--- BEGIN ---

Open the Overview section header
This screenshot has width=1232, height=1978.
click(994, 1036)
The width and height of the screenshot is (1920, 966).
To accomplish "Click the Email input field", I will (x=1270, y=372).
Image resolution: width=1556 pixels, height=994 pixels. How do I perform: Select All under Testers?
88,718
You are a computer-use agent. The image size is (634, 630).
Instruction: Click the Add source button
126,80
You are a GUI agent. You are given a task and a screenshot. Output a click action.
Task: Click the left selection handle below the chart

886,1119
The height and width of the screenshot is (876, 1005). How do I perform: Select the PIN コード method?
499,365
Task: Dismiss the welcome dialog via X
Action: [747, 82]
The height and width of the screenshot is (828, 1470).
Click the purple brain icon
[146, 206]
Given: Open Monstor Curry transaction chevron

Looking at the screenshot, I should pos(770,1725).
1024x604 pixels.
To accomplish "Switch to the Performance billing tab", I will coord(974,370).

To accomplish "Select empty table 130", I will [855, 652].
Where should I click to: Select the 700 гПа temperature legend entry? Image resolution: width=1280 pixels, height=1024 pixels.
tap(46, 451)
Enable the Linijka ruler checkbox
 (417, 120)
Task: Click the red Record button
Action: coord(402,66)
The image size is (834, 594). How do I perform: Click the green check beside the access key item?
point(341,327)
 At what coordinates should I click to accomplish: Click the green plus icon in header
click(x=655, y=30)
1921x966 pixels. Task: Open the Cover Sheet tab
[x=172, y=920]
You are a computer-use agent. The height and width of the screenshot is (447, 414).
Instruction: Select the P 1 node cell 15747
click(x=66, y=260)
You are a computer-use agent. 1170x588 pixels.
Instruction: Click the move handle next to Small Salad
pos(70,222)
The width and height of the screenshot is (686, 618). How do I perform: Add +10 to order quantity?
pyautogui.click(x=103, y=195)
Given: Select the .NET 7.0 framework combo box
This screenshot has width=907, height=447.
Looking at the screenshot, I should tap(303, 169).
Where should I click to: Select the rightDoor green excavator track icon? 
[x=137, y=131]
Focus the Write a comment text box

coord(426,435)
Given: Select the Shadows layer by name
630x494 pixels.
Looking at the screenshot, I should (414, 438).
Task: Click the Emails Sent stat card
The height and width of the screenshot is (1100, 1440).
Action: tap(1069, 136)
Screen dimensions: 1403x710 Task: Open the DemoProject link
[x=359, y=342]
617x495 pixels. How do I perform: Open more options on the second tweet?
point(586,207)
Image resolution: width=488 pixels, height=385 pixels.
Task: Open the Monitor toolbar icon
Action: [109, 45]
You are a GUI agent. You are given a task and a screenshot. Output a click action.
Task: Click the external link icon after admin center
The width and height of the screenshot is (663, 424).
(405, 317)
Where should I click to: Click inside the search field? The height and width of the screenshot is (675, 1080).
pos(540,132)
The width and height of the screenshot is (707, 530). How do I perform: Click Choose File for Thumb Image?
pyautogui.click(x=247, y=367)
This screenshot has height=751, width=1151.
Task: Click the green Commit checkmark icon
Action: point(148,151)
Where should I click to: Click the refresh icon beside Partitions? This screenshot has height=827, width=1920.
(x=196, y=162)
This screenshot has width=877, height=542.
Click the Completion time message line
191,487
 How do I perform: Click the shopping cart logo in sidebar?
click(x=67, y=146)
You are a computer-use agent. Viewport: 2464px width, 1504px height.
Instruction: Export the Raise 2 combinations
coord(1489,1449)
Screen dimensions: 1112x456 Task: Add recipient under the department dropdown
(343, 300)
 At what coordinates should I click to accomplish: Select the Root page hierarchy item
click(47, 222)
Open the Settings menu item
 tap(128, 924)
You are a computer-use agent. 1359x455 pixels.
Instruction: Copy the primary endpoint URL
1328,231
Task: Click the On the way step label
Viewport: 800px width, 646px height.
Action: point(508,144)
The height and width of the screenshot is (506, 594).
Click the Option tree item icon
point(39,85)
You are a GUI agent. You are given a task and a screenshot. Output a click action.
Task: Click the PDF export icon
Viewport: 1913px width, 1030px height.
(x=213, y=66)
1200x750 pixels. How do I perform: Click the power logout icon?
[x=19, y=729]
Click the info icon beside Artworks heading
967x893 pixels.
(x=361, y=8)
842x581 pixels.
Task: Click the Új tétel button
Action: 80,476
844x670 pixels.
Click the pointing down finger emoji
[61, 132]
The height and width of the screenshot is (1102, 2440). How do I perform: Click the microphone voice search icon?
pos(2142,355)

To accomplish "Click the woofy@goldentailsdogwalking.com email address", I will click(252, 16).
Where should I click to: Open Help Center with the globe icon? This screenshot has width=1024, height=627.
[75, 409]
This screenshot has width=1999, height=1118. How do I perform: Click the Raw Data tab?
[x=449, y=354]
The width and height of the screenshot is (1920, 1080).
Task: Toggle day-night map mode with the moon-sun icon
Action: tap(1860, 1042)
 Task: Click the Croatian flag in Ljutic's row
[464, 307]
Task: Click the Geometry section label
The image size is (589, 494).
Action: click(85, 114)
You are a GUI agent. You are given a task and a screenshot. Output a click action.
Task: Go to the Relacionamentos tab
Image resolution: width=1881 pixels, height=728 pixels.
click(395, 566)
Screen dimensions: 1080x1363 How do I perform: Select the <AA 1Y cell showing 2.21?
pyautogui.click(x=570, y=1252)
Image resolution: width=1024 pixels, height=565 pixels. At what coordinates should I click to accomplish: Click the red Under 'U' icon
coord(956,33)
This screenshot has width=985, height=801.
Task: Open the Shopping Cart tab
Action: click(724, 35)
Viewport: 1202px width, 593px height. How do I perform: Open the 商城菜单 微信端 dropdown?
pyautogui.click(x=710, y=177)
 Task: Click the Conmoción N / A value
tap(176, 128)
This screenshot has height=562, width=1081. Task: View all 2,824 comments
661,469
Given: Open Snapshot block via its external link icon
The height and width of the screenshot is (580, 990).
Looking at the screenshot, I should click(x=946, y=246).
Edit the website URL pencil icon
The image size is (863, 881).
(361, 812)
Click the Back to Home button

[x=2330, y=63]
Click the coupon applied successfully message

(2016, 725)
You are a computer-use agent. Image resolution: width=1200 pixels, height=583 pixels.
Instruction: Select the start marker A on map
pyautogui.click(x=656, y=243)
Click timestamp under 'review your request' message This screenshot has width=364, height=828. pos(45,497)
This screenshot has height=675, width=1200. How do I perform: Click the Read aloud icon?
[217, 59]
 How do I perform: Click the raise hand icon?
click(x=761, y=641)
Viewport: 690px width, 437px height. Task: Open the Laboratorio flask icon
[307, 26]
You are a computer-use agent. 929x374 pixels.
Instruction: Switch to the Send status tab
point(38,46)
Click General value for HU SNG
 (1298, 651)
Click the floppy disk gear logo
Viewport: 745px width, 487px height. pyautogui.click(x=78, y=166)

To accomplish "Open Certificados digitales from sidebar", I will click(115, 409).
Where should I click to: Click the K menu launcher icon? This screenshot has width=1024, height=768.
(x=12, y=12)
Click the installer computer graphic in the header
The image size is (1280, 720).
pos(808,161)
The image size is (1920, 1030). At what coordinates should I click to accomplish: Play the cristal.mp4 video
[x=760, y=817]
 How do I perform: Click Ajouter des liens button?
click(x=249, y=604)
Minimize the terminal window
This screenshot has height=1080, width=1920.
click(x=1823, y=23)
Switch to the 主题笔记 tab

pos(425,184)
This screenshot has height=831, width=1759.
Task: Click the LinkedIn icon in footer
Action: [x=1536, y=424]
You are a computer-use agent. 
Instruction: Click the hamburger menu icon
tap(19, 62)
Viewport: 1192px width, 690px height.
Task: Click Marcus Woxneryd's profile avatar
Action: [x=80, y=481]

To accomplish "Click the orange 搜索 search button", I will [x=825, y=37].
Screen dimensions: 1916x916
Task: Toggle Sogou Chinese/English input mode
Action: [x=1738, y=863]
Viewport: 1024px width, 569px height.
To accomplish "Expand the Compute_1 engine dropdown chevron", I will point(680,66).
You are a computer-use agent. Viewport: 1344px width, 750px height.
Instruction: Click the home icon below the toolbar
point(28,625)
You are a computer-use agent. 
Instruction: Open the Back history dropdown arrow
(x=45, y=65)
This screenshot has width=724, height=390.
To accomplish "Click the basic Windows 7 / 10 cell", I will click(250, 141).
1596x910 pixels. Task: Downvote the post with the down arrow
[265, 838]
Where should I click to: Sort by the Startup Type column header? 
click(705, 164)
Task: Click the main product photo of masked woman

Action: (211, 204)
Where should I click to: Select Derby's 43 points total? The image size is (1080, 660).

--- END ---

**Short task**
Can you rewrite the material from the line with "The width and height of the screenshot is (707, 530)." to the line with "Action: point(148,151)", replacing "Thumb Image" with "Cover Image" and leaving everything else unchanged?

**Expected answer**
The width and height of the screenshot is (707, 530). How do I perform: Click Choose File for Cover Image?
pyautogui.click(x=247, y=367)
This screenshot has height=751, width=1151.
Task: Click the green Commit checkmark icon
Action: point(148,151)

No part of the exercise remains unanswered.